How well was the simulated cheating detected? Test locations G and L were among the most suspicious, and these were the locations in which cheating was simulated. Location G—where collusion was simulated—did not appear very abnormal until the proportion of examinees with at least one collusion flag was examined. Pre-knowledge was simulated in Location L, which was a noticeable outlier for g2 flagging and even more of an outlier for the IRT-based collusion indices from CopyDetect. The results from Location L illustrate how indices designed to detect answer copying can also identify pre-knowledge because pre-knowledge is just an instance where examinees are copying some part of a test key.

Data forensics can be a valuable tool to help identify test security breaches and irregular testing behavior, and it can be used to trigger a test-security investigation. After an examinee or group of examinees is flagged, the first question to ask is “does it make sense that cheating could have occurred based on what else is known about the data and testing environment?” For example, two examinees flagged for collusion might be found to have navigated through the exam similarly, which starts to build a rational argument for further investigation. The next step would be to gather more supporting evidence by reaching out to the proctor or test administration vendor to obtain a video recording of the exam session, incident reports, seating charts, etc. The case for cheating would be strengthened if, for example, it was found that the two flagged examinees sat next to each other during the exam. Further action to protect the exam program and stakeholders might be warranted after sufficient and compelling evidence is gathered to support the argument that cheating occurred. In the array of evidence gathered during an investigation, data forensics can provide objectivity and reliability that candidate and witness statements commonly lack.

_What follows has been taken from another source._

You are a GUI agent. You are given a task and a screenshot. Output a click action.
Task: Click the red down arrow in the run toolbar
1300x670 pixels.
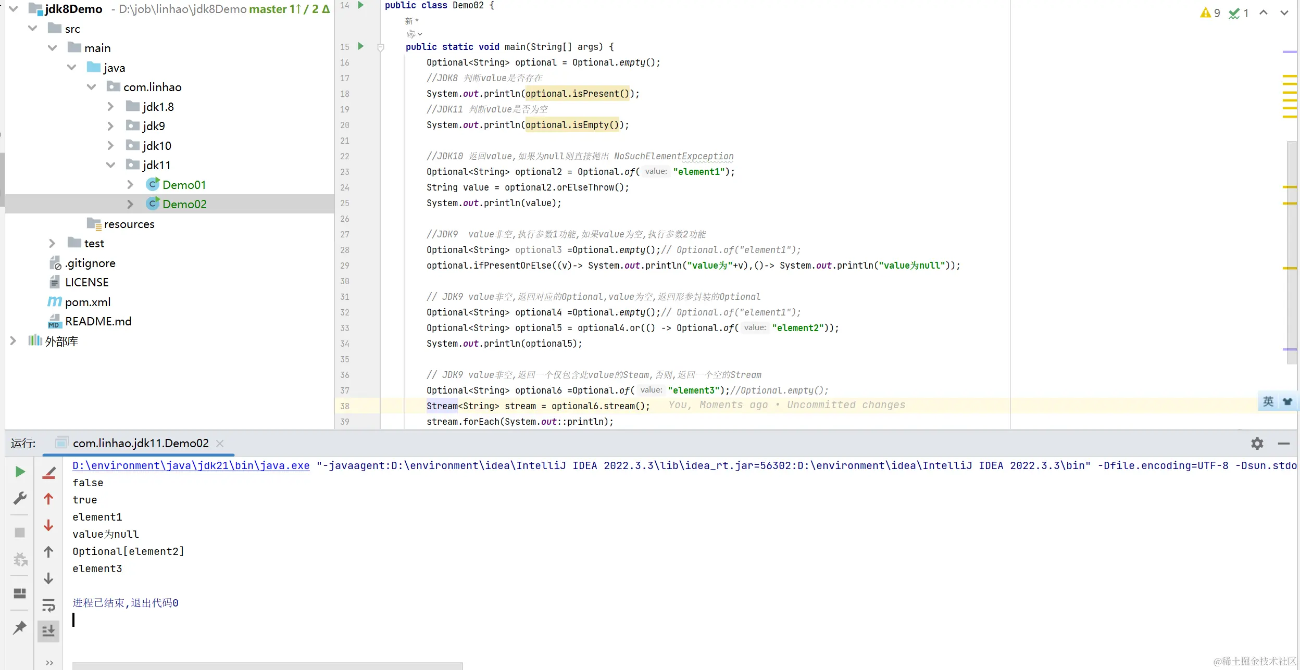coord(48,525)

[1] Special thanks to Andrew Dedes who help prepare the dataset.

[2] SIFT also computes some IRT-based indices, including Omega.

References

Cizek, G.J., & Wollack, J.A. (2017). Handbook of quantitative methods for detecting cheating on

tests. New York, NY: Routledge.

Frary, R.B., Tideman, T.N., & Watts, T.M. (1977).  Indices of cheating on multiple-choice tests.

Journal of Educational Statistics, 2, 235-256.

R Core Team (2013). R: A language and environment for statistical computing. R Foundation for

Statistical Computing, Vienna, Austria. URL http://www.R-project.org/.

van der Linden, W.J., & Sotaridona, L.S. (2006). Detecting answer copying when the regular

response process follows a known response model. Journal of Educational and

Behavioral Statistics, 31, 283-304.

Wesolowsky, G. (2000). Detecting excessive similarity in answers on multiple choice exams.

Journal of Applied Statistics, 27(7), 909-921.

Wollack, J.A. (2003). Comparison of answer copying indices with real data. Journal of

Educational Measurement, 40, 189-205.

Zopluoglu, C. (2016). CopyDetect: Computing Statistical Indices to Detect Answer Copying on

Multiple-Choice Tests. R package version 1.2.